**Extrait source**
Selon ces milieux, dans sa décision de suspendre l’aide de quatre milliards de dollars aux forces armées libanaises, le royaume a fait primer les considérations financières, surtout qu’il est confronté à de sérieuses difficultés, avec un déficit budgétaire de 100 milliards de dollars en 2016, en raison de la baisse brutale des recettes du pétrole et des coûts de la guerre du Yémen.
Pour tenter de réduire les dépenses publiques qui grèvent le budget, les autorités saoudiennes ont supprimé ou réduit de nombreuses subventions dont bénéficiaient, depuis longtemps, les sujets du royaume. Dans ce contexte, un article publié sur le site de la CNN, le 9 février dernier, révèle que Riyad a revu à la baisse le montant des bourses accordées à 200 000 étudiants saoudiens dans le monde. Le défunt roi Abdallah avait créé, en 2005, un fonds spécial doté de 6 milliards de dollars pour financer les études des ressortissants saoudiens à l’étranger. D’importantes coupes ont été décidées dans ce fonds. Si des économies sont faites sur des dossiers aussi sensibles que l’éducation supérieure des jeunes Saoudiens, il n’est pas étonnant, dès lors, que Riyad décide de suspendre l’aide de quatre milliards de dollars octroyés aux forces armées libanaises. D’autant que cette générosité ne lui permettra pas de renforcer son influence au sein de l’Armée libanaise, qui reste proche des Etats-Unis et où le Hezbollah dispose de leviers importants. «Aux yeux des dirigeants saoudiens, c’est de l’argent jeté par les fenêtres, à un moment où il faut serrer la ceinture», affirme l’ancien ministre.

Données de pointage de cibles
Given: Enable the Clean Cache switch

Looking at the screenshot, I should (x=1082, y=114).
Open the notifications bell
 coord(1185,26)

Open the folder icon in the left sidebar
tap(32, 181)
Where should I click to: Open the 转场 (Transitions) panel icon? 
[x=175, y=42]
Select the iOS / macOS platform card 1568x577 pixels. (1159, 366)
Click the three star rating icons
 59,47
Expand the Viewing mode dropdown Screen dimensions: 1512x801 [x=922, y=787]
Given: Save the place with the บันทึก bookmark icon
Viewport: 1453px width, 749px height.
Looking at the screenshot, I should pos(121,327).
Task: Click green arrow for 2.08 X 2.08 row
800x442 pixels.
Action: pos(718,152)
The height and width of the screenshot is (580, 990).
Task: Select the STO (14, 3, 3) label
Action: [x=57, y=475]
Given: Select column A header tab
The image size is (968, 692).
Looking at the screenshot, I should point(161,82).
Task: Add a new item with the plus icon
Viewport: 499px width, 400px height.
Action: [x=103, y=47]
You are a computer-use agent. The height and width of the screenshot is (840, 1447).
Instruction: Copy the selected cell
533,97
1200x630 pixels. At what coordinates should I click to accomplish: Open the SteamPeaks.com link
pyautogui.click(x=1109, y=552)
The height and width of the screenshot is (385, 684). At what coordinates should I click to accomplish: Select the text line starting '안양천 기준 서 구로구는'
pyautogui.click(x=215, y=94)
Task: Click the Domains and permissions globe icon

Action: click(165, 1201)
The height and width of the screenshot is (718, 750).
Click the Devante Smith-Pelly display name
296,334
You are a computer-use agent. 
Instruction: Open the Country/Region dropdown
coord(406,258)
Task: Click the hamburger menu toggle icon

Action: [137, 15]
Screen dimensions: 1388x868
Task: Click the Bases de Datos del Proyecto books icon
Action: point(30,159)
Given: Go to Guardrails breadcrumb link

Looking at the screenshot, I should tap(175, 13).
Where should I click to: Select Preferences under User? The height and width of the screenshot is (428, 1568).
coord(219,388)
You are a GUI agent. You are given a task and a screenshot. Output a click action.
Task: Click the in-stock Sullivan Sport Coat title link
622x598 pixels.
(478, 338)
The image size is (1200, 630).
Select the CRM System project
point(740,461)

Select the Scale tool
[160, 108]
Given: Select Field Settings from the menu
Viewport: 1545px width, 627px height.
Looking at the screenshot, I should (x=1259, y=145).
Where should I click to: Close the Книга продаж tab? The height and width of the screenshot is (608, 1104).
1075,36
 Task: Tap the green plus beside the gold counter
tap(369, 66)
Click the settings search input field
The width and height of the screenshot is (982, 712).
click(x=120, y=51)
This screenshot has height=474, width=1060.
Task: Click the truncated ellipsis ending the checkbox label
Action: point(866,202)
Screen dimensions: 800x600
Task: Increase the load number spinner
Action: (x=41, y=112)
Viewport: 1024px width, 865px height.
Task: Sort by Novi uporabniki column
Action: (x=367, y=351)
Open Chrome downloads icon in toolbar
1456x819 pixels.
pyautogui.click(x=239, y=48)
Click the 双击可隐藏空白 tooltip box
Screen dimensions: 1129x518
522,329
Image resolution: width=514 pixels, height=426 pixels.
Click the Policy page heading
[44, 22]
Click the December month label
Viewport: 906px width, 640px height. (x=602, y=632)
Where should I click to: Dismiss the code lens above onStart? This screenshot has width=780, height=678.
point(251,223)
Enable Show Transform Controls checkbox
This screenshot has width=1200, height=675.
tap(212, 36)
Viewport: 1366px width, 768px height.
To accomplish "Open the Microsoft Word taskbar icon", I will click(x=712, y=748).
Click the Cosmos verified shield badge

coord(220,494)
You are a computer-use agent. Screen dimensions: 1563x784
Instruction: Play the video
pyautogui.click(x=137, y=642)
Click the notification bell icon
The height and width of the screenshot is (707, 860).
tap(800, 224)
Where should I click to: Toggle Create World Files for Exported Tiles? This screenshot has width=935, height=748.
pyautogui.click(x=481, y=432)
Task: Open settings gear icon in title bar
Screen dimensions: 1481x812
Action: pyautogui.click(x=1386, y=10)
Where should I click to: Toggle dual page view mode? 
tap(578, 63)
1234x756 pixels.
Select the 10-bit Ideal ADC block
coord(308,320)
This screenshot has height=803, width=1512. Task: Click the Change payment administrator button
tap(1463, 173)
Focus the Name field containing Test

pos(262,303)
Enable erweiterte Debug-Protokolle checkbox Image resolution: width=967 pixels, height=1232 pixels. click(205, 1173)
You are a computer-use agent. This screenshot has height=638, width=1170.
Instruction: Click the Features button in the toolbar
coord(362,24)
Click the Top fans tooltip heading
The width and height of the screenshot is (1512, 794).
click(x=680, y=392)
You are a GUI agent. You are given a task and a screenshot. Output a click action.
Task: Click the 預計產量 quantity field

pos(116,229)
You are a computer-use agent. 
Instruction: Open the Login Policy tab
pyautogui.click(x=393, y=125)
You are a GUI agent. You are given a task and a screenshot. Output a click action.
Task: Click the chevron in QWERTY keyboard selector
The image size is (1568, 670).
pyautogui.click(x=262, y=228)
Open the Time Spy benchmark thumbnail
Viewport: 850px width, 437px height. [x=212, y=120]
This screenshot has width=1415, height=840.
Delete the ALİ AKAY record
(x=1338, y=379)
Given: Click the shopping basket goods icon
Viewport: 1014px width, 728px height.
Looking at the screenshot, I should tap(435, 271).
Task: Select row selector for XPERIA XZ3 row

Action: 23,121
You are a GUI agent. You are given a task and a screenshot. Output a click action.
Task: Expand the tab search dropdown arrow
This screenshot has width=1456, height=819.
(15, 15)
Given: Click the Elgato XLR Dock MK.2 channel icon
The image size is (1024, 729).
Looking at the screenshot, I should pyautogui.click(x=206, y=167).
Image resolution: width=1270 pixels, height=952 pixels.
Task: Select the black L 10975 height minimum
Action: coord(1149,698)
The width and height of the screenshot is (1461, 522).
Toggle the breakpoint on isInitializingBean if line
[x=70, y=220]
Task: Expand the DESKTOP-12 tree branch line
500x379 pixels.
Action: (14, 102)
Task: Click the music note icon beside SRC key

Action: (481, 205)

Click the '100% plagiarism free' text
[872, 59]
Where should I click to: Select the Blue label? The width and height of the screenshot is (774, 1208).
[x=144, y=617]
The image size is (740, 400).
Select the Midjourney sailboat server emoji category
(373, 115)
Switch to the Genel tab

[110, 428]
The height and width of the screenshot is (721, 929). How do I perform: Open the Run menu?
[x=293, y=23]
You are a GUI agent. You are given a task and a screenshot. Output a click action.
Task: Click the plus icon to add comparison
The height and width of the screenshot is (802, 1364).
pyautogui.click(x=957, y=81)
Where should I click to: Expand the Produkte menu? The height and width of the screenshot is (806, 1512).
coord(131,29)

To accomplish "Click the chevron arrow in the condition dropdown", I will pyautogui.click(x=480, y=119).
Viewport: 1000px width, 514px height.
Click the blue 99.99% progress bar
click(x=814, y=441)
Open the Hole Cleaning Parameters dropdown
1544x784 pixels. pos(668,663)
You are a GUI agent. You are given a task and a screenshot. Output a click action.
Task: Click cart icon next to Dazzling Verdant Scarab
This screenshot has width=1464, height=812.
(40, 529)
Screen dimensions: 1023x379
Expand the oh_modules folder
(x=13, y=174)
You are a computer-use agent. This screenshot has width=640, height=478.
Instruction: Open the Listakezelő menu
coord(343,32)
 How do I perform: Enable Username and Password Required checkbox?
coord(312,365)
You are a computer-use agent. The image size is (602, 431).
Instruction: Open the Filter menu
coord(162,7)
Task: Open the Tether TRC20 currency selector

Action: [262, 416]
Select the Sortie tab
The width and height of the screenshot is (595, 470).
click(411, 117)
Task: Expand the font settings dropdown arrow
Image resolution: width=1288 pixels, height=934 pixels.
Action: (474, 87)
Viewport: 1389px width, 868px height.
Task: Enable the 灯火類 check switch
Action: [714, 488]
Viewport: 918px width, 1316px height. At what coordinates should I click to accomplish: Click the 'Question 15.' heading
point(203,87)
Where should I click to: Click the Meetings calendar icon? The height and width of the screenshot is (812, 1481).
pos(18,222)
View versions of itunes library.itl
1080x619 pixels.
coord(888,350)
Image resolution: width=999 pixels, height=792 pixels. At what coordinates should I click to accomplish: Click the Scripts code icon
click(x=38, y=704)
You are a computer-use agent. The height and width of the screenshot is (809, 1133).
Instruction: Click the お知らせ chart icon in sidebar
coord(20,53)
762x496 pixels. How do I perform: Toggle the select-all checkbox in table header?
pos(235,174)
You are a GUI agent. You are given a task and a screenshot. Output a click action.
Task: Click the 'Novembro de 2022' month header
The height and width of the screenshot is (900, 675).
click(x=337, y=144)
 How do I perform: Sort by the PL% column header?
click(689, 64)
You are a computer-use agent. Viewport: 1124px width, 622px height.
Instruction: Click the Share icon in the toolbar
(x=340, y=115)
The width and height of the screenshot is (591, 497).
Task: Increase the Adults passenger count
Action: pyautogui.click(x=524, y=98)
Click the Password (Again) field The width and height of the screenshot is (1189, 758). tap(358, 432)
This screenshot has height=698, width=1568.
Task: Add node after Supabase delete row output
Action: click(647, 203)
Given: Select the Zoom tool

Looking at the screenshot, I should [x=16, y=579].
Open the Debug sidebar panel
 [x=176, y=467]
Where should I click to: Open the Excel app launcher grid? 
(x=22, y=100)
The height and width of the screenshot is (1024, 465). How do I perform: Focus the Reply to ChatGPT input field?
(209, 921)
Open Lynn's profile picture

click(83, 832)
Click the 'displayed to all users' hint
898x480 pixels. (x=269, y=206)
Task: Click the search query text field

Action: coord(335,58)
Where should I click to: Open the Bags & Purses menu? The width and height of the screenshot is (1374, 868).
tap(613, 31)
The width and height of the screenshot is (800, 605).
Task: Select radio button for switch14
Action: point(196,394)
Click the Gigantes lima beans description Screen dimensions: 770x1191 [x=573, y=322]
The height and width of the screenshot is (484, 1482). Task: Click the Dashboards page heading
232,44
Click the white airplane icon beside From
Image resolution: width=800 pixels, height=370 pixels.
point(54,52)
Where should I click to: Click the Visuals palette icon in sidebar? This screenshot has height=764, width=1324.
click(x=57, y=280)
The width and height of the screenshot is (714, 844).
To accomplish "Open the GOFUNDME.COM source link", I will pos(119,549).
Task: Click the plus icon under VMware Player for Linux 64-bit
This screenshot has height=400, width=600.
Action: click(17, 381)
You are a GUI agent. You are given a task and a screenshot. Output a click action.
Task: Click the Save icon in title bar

**Exercice court A**
Combien de lignes des enregistrements contiennent la chaîne « mode » ? Donnez seulement le nombre.
**Exercice court B**
Poursuivez l'extrait sur les restrictions budgétaires saoudiennes et l'aide à l'armée libanaise à partir de l'endroit où il s'arrête.
L'extrait et les enregistrements proviennent de sources différentes.

**Sortie de tâche A**
2

**Sortie de tâche B**
Les milieux anti-saoudiens soulignent que la décision de suspendre le don des trois milliards destinés à l’Armée libanaise date de plusieurs mois. Ils se réfèrent, à cet égard, à un article publié, le 19 janvier, dans le quotidien français Le Monde intitulé Liban: le contrat d’armement franco-saoudien bloqué par Riyad. L’auteure de l’article, Nathalie Guibert, écrit que cette décision a été prise personnellement par le prince Mohammad Ben Salmane.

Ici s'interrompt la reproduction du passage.